The rally in oil prices is also in danger of peaking after the Organization of the Petroleum Exporting Countries and its partners agreed last month to boost output, and US President Donald Trump lashed out at the group for not doing enough to reduce gasoline costs.
While central banks in Indonesia, the Philippines and India have all raised rates in recent months to bolster their currencies, Malaysia may end up doing the opposite. Analysts predict economic growth will slow to 5.5% this year from 5.9%, while inflation will cool to 2.5% from 3.9%, giving new Governor Datuk Nor Shamsiah Mohd Yunus plenty of reason to ease policy.
Although analysts predict Bank Negara Malaysia will keep its benchmark unchanged at 3.25% this week, they have been trimming predictions for a future increase.

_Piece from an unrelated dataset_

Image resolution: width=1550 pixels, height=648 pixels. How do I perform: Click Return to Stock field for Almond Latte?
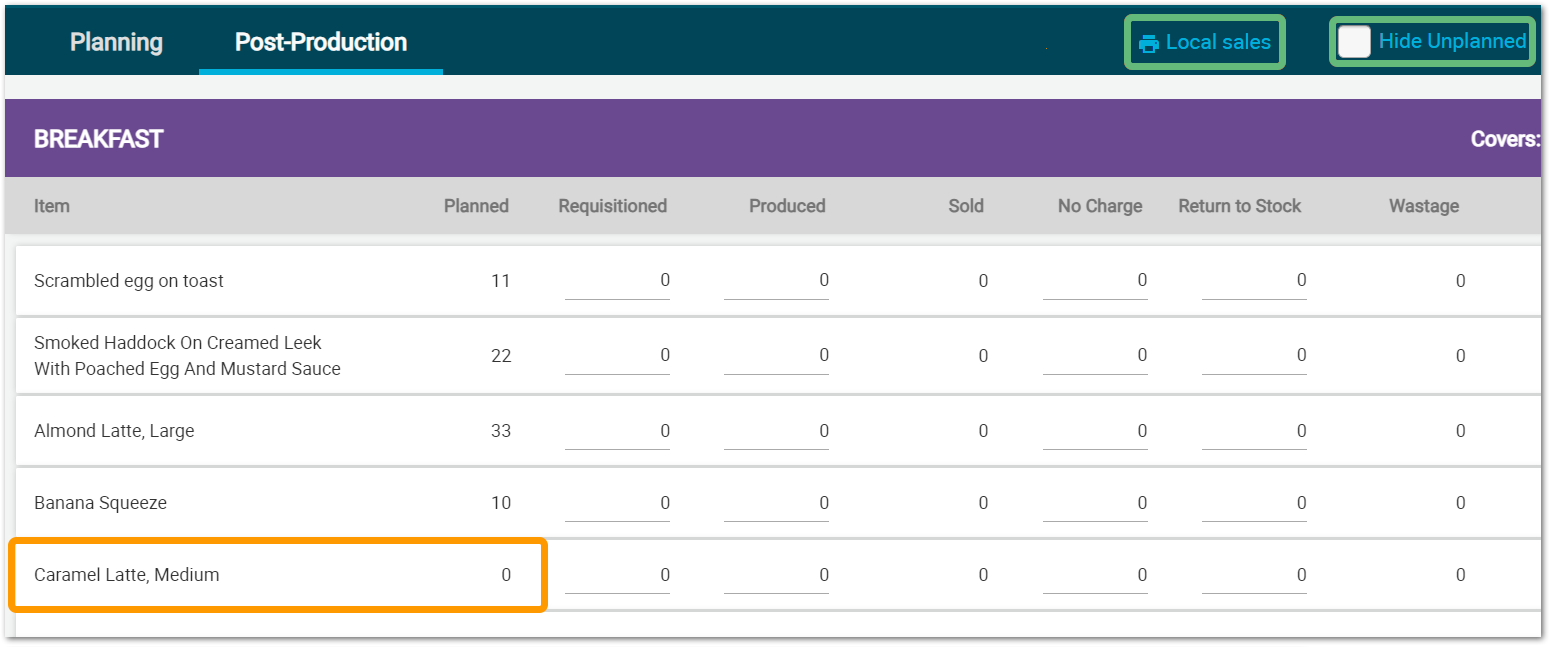1254,431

The market implied policy rate for one year’s time has declined to 3.28% from 3.41% in May, data compiled by Bloomberg show.
Morgan Stanley predicts the ringgit will weaken to 4.28 per US dollar by year-end due to expectations for a stronger US dollar, concern about Malaysia’s debt burden and ongoing political uncertainties. Barclays Plc says it will drop to 4.20 amid a possible deterioration in the nation’s finances after the scrapping of the goods and services tax. The currency was at 4.0373 late on Friday.
Prime Minister Tun Dr Mahathir Mohamad has made clear his preference for the ringgit’s direction, saying its fair value should be 3.8 per US dollar. While it may eventually appreciate to that level, the short-term risks are for it to go the other way.